__DIRECTIONS FOR THIS TASK__.
Each line from the start of the listing below through the line containing "About (31, 1271)" should be reproduced exactly, with no others.

__SOURCE MATERIAL__.
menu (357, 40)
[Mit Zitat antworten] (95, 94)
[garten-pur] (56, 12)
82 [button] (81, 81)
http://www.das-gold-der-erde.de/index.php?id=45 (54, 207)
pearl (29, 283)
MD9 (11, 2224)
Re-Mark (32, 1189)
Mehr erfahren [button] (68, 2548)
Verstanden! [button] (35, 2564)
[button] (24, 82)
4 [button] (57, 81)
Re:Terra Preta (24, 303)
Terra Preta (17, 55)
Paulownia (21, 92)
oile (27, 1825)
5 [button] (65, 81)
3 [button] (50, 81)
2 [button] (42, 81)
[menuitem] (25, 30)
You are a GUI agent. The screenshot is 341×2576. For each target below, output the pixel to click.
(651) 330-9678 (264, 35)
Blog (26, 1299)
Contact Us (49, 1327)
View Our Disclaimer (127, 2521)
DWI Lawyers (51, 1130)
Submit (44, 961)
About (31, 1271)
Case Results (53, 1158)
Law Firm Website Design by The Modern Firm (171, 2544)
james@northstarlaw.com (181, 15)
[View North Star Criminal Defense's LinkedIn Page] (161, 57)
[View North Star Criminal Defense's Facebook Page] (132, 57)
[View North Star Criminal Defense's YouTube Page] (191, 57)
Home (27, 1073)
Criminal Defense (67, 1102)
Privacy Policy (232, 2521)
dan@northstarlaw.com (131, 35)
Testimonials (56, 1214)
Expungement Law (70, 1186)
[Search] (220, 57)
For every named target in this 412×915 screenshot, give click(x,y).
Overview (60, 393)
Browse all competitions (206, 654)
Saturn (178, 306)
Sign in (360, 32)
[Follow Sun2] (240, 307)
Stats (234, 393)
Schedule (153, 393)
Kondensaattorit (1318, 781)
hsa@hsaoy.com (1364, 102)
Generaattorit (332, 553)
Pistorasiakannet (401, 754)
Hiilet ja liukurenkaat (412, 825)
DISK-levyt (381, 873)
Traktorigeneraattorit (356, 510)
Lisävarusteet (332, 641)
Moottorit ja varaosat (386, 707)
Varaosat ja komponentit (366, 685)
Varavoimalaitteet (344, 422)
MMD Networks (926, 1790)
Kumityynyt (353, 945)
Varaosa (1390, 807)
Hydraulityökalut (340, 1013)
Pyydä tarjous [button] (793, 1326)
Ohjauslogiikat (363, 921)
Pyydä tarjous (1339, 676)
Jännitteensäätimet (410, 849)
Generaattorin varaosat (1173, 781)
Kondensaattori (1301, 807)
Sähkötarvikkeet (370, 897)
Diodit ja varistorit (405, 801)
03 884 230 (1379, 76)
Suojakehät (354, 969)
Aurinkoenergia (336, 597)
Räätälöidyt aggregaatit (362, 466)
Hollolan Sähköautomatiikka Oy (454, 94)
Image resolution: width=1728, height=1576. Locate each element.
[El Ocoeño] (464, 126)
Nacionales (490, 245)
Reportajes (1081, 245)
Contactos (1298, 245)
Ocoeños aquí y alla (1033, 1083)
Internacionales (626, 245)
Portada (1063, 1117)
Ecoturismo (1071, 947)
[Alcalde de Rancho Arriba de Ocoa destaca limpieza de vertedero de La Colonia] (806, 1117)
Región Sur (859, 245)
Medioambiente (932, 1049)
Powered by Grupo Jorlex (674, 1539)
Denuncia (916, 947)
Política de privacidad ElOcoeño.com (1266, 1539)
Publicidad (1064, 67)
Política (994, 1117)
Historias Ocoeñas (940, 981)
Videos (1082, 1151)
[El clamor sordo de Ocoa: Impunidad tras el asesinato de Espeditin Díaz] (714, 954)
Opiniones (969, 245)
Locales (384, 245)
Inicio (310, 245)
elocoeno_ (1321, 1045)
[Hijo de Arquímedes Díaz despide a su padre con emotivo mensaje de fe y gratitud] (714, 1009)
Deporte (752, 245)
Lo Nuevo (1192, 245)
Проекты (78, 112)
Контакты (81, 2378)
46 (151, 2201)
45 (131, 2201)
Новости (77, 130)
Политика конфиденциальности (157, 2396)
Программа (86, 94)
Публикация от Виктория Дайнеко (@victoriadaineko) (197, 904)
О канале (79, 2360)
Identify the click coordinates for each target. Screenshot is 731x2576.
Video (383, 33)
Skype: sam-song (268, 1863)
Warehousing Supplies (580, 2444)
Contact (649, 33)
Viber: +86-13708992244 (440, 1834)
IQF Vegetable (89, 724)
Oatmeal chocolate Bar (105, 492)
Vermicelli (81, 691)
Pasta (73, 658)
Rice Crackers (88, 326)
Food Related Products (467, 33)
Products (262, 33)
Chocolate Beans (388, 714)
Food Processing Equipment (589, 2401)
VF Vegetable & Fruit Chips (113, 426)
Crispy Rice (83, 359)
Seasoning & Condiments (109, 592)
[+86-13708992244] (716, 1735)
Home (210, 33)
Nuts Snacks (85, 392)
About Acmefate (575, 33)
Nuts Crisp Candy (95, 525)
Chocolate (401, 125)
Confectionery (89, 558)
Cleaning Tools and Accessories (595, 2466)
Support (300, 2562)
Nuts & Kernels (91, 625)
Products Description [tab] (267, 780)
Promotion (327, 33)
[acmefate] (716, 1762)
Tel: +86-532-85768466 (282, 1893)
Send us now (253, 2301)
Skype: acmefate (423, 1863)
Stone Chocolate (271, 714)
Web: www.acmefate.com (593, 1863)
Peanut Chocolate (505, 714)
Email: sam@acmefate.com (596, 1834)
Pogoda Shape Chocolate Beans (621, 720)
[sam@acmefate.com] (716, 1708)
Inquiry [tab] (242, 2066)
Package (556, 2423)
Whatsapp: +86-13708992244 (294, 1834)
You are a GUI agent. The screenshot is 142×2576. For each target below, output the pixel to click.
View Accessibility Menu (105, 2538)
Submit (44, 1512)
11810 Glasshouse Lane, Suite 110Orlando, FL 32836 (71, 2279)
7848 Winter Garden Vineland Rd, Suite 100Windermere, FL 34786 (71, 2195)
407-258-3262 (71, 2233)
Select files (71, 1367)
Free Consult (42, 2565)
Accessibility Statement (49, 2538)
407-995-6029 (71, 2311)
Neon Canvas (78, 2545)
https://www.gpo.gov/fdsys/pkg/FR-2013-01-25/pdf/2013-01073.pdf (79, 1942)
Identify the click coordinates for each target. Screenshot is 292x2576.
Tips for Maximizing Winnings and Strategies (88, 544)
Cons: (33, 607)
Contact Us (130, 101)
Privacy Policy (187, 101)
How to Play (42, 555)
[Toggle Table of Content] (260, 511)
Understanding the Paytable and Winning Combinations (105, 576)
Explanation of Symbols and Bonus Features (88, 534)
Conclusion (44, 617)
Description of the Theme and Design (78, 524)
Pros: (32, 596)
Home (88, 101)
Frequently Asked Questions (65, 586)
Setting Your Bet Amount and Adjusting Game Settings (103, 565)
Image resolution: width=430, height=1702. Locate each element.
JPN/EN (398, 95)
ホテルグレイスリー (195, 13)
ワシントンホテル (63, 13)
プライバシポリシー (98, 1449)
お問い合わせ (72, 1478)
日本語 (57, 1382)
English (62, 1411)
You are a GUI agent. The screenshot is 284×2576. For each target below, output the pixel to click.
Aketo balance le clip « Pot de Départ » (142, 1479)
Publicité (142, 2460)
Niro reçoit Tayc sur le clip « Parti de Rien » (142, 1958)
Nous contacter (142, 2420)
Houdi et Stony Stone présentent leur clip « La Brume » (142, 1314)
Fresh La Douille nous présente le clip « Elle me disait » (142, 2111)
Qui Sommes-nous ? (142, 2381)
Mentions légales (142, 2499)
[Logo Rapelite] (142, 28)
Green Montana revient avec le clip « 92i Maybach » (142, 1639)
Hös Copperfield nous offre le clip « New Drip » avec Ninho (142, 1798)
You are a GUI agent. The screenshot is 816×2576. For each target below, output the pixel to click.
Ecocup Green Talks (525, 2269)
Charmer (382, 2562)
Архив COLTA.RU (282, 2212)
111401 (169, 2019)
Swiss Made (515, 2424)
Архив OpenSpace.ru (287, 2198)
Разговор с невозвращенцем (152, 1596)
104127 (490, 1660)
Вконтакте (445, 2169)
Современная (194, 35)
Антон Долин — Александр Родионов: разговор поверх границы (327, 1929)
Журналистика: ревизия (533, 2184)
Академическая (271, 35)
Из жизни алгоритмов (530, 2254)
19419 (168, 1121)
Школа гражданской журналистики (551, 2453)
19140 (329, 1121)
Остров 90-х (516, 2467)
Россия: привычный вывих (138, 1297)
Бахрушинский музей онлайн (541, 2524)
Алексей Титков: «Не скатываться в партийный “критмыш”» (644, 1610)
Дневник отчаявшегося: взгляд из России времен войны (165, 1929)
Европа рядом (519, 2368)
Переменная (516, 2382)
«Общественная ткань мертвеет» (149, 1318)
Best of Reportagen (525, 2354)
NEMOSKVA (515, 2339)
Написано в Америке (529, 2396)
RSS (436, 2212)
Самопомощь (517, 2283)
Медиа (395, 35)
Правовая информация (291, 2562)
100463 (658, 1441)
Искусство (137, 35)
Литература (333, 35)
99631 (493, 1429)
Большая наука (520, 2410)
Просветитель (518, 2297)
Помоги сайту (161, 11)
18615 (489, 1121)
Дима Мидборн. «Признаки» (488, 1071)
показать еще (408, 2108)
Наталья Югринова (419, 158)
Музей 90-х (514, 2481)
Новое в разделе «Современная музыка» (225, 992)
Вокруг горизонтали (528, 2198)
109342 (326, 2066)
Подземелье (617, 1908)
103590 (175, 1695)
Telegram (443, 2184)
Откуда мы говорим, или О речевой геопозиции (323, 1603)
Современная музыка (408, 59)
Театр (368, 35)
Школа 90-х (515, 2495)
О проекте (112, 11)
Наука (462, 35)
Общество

__OUTPUT OF THE EXERCISE__.
menu (357, 40)
[Mit Zitat antworten] (95, 94)
[garten-pur] (56, 12)
82 [button] (81, 81)
http://www.das-gold-der-erde.de/index.php?id=45 (54, 207)
pearl (29, 283)
MD9 (11, 2224)
Re-Mark (32, 1189)
Mehr erfahren [button] (68, 2548)
Verstanden! [button] (35, 2564)
[button] (24, 82)
4 [button] (57, 81)
Re:Terra Preta (24, 303)
Terra Preta (17, 55)
Paulownia (21, 92)
oile (27, 1825)
5 [button] (65, 81)
3 [button] (50, 81)
2 [button] (42, 81)
[menuitem] (25, 30)
You are a GUI agent. The screenshot is 341×2576. For each target below, output the pixel to click.
(651) 330-9678 (264, 35)
Blog (26, 1299)
Contact Us (49, 1327)
View Our Disclaimer (127, 2521)
DWI Lawyers (51, 1130)
Submit (44, 961)
About (31, 1271)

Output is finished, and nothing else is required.